* **What you should do**:
The answer must consist of each line below that contains the word "Choose", copied in full.

Pixel coordinate grounding data:
──────────────────────────────
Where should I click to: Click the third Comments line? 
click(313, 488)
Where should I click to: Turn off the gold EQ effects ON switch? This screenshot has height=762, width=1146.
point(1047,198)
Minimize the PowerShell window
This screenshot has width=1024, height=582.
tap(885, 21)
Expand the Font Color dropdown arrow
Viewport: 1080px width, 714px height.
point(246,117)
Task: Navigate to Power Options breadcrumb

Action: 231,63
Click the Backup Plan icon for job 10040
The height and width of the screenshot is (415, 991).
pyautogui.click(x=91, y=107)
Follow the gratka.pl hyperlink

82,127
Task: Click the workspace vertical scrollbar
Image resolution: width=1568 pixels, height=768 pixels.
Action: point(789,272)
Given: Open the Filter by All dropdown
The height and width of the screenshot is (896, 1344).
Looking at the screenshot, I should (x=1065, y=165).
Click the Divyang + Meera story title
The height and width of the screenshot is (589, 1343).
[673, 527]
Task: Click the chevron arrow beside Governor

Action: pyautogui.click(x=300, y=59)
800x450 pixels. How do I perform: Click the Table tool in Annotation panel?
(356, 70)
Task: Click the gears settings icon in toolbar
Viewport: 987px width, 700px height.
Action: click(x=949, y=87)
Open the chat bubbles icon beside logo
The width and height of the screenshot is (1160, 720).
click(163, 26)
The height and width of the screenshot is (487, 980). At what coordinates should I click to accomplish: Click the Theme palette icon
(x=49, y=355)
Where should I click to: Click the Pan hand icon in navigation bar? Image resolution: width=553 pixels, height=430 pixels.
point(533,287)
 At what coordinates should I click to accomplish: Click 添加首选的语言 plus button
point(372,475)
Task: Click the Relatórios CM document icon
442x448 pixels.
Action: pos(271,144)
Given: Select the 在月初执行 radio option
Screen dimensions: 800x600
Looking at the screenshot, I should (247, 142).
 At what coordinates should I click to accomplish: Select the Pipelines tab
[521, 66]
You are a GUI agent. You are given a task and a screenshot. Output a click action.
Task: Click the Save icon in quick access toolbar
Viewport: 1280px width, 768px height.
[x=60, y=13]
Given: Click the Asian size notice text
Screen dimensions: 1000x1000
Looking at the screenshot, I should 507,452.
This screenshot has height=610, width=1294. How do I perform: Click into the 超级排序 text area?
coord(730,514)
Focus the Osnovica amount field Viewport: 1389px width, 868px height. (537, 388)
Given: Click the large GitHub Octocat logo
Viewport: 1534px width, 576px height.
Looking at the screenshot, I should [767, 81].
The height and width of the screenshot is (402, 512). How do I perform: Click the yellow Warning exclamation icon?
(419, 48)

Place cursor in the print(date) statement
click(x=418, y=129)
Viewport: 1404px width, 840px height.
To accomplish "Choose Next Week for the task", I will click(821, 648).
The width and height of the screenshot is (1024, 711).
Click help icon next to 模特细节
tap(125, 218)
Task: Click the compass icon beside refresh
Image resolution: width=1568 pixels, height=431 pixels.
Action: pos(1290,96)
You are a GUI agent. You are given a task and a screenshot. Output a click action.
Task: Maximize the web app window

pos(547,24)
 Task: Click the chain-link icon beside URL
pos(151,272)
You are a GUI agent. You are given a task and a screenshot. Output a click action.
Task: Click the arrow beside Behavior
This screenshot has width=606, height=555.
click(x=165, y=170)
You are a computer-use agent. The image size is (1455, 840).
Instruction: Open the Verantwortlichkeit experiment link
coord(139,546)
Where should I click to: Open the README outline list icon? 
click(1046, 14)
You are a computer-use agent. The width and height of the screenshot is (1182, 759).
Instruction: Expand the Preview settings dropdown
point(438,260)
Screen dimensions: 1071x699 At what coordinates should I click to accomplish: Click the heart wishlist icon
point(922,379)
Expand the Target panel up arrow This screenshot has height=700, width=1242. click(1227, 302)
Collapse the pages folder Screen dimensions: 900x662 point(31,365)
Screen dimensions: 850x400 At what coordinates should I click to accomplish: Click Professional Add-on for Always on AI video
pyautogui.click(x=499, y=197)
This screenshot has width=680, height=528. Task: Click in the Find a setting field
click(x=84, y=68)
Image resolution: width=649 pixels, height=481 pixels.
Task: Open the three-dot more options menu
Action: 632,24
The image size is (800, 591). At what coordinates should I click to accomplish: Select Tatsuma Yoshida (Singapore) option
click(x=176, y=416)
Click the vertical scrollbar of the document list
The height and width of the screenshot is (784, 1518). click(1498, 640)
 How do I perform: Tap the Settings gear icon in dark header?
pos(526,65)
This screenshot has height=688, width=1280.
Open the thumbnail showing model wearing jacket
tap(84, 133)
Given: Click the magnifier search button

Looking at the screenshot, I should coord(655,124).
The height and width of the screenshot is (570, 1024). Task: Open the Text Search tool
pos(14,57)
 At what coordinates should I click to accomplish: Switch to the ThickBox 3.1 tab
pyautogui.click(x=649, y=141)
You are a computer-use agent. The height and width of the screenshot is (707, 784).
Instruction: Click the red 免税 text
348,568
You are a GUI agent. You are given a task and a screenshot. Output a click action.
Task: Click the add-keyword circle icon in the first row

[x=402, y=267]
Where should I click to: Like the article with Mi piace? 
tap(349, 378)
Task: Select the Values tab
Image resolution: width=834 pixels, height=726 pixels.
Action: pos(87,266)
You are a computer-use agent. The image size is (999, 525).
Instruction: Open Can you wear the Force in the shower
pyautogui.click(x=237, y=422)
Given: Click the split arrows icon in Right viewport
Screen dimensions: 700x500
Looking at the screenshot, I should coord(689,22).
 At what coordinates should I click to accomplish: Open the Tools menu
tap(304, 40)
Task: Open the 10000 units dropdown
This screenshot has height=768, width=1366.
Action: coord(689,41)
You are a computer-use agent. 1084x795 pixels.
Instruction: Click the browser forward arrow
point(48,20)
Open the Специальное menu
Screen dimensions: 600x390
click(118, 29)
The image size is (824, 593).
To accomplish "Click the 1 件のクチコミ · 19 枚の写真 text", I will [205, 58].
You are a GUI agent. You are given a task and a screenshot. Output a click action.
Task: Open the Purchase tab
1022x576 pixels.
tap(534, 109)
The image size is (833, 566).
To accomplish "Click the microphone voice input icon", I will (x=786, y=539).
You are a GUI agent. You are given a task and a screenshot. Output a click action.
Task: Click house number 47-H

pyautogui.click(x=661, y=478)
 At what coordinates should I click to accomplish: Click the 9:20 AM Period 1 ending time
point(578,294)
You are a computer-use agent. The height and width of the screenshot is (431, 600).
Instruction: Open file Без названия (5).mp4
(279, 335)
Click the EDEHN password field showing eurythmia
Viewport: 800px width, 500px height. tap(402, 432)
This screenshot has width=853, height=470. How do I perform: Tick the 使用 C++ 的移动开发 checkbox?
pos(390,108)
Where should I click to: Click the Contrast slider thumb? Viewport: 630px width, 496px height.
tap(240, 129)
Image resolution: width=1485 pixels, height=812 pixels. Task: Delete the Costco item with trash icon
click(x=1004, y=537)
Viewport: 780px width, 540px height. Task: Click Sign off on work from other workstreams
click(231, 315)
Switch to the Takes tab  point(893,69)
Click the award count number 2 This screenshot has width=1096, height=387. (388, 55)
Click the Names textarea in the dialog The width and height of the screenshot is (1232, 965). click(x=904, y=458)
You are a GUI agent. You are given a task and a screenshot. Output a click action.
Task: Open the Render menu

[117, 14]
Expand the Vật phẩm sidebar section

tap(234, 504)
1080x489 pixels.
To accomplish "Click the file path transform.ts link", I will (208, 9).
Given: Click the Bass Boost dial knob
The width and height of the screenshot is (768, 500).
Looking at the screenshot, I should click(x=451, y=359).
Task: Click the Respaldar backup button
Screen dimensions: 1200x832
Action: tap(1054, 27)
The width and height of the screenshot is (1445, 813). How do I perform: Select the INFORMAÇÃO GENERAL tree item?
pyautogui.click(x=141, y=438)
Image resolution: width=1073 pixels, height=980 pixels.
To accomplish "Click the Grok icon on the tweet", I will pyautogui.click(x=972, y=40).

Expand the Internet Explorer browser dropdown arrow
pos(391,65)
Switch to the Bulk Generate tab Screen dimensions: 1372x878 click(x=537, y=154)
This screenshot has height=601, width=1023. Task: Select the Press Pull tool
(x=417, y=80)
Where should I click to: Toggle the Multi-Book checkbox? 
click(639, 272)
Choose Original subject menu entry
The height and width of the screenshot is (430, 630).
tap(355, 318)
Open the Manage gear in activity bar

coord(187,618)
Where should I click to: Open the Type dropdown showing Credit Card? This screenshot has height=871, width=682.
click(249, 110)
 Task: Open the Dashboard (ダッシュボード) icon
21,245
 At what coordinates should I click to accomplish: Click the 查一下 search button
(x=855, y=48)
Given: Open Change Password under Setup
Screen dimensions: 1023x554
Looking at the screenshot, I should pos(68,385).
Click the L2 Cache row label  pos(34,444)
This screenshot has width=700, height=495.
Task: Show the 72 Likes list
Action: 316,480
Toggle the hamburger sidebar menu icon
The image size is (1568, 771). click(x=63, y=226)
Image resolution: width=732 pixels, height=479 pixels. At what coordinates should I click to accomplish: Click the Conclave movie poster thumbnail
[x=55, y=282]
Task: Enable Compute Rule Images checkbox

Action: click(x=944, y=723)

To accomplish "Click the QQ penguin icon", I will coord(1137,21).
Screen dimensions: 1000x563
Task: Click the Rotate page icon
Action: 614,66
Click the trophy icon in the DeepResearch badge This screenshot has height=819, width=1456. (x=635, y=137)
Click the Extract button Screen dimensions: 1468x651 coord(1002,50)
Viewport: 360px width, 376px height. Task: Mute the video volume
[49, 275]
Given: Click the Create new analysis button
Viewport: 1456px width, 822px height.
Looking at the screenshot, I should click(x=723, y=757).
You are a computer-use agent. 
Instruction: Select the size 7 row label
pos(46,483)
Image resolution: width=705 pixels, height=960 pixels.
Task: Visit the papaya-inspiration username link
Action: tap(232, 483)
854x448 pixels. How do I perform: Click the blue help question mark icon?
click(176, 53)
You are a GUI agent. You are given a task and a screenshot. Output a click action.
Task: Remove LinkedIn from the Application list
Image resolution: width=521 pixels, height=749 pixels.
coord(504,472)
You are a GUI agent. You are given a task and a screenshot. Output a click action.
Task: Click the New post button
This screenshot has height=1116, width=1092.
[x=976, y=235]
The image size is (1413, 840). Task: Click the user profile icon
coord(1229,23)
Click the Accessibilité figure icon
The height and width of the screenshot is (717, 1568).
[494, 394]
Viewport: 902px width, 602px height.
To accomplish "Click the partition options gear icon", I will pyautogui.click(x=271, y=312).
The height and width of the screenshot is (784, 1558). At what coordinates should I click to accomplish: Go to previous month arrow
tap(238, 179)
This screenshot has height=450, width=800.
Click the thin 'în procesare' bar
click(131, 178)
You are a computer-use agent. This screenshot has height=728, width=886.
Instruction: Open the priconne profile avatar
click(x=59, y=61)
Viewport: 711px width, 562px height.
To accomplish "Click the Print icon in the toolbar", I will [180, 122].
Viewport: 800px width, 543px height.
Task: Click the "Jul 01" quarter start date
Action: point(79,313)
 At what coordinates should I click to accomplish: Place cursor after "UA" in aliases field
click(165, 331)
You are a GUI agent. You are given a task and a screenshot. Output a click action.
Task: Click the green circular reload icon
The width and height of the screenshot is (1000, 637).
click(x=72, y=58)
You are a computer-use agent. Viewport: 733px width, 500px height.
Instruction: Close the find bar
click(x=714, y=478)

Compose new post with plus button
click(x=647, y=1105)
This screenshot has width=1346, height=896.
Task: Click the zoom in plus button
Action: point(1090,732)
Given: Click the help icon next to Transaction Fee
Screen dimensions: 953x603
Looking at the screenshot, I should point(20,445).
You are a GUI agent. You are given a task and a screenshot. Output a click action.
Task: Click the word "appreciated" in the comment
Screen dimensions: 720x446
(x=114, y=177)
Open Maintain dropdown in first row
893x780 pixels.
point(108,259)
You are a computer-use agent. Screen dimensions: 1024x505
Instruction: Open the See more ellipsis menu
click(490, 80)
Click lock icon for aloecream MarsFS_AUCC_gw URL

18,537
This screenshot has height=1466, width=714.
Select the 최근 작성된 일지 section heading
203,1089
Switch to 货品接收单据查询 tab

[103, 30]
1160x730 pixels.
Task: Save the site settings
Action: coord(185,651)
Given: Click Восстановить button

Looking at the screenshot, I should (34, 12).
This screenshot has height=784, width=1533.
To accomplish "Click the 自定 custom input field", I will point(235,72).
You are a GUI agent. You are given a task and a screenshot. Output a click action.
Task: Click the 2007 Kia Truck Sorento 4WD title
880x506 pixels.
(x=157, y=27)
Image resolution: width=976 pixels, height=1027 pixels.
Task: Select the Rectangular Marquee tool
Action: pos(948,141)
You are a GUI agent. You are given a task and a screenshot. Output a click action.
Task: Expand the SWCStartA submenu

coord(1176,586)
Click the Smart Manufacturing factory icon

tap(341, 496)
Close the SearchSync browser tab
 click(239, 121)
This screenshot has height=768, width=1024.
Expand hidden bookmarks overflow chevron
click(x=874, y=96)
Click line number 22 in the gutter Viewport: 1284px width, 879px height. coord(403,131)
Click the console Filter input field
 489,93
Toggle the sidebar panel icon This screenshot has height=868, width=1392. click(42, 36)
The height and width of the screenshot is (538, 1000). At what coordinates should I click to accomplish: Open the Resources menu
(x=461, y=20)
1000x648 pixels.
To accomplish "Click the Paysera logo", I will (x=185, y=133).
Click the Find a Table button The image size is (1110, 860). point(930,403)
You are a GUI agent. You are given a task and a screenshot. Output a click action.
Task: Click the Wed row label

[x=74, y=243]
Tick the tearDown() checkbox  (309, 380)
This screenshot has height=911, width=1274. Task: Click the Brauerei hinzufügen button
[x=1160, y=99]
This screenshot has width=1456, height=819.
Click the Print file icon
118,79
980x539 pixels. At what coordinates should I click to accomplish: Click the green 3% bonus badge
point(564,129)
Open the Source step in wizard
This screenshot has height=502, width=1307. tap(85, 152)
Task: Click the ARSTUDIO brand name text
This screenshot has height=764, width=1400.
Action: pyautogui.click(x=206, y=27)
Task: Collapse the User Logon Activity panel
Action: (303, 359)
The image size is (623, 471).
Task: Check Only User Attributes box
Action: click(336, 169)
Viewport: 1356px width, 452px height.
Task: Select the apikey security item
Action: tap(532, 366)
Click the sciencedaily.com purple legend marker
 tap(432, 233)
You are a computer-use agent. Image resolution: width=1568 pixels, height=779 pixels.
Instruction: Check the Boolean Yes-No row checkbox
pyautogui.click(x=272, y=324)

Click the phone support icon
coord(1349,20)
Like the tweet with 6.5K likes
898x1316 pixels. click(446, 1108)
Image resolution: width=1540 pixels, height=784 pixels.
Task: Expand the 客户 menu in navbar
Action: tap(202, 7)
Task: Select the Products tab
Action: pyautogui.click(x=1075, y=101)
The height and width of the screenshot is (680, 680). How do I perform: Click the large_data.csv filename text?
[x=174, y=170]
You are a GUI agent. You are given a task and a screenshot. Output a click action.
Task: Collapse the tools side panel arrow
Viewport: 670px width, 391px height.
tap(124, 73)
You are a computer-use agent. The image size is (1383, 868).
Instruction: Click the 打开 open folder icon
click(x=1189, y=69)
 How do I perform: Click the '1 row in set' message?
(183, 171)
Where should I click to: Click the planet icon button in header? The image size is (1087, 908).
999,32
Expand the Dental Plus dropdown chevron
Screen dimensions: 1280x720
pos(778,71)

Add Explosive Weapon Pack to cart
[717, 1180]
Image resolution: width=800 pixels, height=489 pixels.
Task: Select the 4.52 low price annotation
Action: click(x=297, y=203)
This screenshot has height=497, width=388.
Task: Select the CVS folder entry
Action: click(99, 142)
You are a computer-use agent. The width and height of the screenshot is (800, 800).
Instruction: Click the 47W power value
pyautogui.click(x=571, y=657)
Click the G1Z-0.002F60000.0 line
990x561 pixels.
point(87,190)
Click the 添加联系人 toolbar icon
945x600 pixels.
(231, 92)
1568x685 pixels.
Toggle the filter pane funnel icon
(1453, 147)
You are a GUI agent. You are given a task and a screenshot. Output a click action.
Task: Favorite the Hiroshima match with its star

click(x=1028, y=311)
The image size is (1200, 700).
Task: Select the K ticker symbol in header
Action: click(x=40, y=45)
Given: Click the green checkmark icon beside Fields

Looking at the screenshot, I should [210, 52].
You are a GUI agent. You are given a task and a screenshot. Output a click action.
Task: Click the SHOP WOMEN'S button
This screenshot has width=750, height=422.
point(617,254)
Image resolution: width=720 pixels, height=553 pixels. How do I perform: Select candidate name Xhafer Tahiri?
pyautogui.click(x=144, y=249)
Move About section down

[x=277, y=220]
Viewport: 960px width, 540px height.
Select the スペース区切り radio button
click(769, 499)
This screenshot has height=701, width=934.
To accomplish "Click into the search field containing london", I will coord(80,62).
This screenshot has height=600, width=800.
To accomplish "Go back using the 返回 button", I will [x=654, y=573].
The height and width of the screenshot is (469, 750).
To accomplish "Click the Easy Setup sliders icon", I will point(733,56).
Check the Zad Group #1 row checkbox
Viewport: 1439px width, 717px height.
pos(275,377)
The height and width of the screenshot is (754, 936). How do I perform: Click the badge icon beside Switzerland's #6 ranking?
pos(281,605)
──────────────────────────────
* **Solution for this problem**:
To accomplish "Choose Next Week for the task", I will click(821, 648).
Choose Original subject menu entry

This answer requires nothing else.